**PAGE EXTRACT:**
········
Computer Science, Virginia Tech
Hybrid stochastic modeling of the budding yeast cell cycle control mechanism
The budding yeast cell cycle is regulated by complex and multi-scale control mechanisms, and is subject to inherent noise, resulted from low copy numbers of species in a cell. Noise in cellular systems is often modeled and simulated with Gillespie's stochastic simulation algorithm (SSA). However, the low efficiency of SSA limits its application to large practical biochemical networks, which often present multi-scale features in two aspects: species with different scales of abundances and reactions with different scales of firing frequencies. To improve the efficiency of stochastic simulations, Haseltine and Rawlings (HR) proposed a hybrid algorithm, which combines ordinary differential equations (ODEs) for traditional deterministic models and SSA for stochastic models. In this talk, we will present a comprehensive hybrid model that represents a gene-protein regulatory network of the budding yeast cell cycle control mechanism, respectively, by Gillespie’s stochastic simulation algorithm (SSA) and ordinary differential equations (ODEs). Simulation results of our model are compared with published experimental measurement on the budding yeast cell cycle, which demonstrates that our hybrid model well represents many critical characteristics of the budding yeast cell cycle, and reproduces phenotypes of more than 100 mutant cases. The proposed scheme is considerably faster in both modeling and simulation than the equivalent stochastic simulation. Meanwhile, the accuracy of the HR hybrid method is studied based on a linear chain reaction system. Our analysis shows that the hybrid method is valid for a much greater region in system parameter space than those for the slow scale SSA (ssSSA) and the stochastic quasi steady state assumption (SQSSA) methods.
········
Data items

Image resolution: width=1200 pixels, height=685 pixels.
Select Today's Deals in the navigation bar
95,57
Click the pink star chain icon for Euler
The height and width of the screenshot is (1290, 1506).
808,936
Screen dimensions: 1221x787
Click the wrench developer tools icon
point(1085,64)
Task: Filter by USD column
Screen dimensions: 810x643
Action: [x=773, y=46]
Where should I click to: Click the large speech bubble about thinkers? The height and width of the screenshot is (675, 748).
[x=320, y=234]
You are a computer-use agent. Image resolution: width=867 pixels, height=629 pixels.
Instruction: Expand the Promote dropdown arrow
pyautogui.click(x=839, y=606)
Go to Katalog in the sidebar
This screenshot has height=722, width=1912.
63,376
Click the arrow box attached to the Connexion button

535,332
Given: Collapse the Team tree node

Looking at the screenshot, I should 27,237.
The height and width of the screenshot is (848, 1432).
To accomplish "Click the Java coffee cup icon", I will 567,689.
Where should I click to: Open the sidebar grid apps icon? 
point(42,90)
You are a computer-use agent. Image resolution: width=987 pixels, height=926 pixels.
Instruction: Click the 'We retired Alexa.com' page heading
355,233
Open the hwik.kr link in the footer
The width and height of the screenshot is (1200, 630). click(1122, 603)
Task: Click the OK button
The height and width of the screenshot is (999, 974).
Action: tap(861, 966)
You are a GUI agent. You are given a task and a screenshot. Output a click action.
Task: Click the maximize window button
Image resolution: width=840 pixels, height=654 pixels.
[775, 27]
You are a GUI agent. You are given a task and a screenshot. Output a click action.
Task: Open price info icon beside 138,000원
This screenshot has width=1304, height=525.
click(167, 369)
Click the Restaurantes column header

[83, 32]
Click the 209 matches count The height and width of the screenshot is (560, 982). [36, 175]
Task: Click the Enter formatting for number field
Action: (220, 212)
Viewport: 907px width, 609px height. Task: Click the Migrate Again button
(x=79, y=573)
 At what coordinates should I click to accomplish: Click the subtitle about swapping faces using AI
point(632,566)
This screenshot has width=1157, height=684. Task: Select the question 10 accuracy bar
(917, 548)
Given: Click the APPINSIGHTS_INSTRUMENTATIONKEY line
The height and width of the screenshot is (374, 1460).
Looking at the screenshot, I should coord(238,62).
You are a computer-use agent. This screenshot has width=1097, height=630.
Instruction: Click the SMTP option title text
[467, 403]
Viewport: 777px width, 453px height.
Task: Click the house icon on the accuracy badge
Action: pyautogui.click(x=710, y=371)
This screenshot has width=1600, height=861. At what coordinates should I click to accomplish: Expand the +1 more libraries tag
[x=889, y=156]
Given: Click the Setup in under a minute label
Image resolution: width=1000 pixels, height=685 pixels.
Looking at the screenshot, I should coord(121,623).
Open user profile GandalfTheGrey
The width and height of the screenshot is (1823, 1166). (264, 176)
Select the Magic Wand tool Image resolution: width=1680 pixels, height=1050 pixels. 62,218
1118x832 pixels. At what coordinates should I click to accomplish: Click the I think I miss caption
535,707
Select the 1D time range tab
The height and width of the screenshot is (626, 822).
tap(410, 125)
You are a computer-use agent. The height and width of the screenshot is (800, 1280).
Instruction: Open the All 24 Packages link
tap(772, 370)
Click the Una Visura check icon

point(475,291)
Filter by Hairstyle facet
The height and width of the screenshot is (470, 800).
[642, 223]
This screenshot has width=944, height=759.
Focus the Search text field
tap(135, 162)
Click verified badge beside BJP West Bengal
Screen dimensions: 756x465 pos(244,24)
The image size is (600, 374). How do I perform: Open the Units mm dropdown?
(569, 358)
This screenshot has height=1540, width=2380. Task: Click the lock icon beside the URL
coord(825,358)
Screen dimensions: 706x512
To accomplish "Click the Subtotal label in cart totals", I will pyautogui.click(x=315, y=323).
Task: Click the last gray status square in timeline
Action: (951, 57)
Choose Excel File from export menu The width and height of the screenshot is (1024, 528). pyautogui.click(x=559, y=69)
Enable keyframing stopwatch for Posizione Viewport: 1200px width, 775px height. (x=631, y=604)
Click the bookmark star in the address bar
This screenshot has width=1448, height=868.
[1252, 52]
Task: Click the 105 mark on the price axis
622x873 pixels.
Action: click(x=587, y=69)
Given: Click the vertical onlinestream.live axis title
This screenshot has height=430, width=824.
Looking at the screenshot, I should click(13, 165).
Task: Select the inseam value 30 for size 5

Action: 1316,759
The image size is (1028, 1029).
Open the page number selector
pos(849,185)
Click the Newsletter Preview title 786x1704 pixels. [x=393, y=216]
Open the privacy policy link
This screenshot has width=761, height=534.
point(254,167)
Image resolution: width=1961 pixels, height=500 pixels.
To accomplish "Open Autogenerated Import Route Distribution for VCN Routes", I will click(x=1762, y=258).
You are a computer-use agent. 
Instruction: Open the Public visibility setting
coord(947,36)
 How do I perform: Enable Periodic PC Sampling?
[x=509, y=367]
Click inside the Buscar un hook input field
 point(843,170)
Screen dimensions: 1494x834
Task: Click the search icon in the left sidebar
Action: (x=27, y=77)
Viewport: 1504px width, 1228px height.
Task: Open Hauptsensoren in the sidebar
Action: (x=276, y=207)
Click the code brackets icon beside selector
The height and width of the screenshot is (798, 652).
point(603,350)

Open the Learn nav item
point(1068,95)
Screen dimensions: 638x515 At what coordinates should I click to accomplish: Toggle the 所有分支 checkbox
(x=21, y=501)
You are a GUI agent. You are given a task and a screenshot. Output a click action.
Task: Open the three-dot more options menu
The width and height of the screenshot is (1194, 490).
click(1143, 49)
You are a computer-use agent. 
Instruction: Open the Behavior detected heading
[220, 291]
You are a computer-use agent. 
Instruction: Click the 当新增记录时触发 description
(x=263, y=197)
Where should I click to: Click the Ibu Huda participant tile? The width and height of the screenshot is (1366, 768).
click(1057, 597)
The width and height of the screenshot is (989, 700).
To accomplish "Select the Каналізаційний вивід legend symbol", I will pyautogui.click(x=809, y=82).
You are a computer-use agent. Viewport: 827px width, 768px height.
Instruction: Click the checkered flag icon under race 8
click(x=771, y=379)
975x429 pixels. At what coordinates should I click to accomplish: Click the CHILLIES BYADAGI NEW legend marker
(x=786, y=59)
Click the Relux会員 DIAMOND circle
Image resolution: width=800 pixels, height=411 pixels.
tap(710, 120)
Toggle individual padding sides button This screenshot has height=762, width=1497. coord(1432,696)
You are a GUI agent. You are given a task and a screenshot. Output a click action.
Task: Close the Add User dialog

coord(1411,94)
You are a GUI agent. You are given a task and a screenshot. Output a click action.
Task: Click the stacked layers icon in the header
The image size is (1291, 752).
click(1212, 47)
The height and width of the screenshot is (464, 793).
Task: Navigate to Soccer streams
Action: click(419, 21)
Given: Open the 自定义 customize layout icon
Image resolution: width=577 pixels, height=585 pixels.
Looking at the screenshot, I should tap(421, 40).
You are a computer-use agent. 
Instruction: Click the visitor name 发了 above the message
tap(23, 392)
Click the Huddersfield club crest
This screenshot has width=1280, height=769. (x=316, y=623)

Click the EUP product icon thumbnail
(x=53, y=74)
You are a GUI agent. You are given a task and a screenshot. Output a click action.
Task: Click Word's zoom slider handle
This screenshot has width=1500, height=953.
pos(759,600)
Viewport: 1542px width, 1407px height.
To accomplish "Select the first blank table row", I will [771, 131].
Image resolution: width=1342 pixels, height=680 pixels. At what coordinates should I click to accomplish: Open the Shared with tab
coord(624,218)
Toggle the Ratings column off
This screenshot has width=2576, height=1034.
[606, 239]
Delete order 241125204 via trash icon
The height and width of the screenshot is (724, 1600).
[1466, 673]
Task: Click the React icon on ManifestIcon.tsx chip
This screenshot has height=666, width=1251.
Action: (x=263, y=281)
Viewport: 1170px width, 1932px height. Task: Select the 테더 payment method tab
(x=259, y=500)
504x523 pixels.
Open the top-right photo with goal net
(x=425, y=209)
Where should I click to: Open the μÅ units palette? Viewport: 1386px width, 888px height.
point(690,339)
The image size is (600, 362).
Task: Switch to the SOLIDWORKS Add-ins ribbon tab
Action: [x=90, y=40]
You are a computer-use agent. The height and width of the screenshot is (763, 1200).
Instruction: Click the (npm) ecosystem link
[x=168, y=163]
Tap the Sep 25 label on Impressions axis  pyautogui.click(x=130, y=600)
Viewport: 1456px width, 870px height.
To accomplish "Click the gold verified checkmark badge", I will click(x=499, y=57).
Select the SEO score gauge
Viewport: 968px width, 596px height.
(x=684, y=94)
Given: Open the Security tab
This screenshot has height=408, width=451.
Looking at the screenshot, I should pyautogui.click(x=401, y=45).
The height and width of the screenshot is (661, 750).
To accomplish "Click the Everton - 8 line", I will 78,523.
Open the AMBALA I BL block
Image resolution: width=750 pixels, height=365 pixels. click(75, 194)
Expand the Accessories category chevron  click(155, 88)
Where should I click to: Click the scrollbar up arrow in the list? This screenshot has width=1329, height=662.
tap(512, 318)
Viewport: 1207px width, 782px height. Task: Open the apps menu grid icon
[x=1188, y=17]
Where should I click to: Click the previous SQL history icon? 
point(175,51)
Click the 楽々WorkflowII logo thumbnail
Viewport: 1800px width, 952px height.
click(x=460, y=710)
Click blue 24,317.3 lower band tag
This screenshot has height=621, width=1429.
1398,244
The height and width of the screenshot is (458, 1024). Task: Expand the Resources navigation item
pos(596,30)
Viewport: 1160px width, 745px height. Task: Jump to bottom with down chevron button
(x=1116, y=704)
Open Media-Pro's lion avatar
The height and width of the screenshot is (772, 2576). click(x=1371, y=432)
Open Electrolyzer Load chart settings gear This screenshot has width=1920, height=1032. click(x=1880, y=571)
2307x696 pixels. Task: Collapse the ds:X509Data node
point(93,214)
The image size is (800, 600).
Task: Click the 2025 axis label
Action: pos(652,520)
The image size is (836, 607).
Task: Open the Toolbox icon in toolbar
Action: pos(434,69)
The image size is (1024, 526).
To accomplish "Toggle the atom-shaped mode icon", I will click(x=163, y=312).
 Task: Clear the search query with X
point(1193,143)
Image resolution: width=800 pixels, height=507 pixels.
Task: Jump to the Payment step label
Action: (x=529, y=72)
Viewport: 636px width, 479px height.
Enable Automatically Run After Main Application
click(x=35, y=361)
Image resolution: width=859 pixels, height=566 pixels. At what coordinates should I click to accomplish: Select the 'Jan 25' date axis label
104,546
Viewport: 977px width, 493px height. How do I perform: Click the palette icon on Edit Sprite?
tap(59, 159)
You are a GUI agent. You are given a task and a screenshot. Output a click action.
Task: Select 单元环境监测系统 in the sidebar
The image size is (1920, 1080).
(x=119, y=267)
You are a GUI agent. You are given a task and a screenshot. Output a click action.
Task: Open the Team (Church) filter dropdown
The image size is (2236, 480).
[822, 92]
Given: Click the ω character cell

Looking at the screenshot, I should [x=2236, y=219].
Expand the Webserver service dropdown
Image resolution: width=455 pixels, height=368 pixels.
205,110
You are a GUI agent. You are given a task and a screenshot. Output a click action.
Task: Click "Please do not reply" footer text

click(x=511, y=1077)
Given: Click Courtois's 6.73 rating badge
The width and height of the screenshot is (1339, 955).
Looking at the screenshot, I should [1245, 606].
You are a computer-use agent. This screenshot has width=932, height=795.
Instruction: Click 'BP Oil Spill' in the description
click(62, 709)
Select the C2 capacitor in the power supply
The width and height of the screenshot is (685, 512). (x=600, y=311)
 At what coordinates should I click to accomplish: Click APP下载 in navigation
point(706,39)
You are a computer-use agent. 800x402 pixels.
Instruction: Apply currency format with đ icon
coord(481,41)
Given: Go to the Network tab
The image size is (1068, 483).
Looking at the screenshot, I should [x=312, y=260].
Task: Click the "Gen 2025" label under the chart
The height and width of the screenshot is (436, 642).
········
**HOW TO COMPLETE THIS TASK:**
According to the yeast cell cycle abstract, the hybrid model reproduces the phenotypes of how many mutant cases?

**WRITTEN RESPONSE:**
More than 100.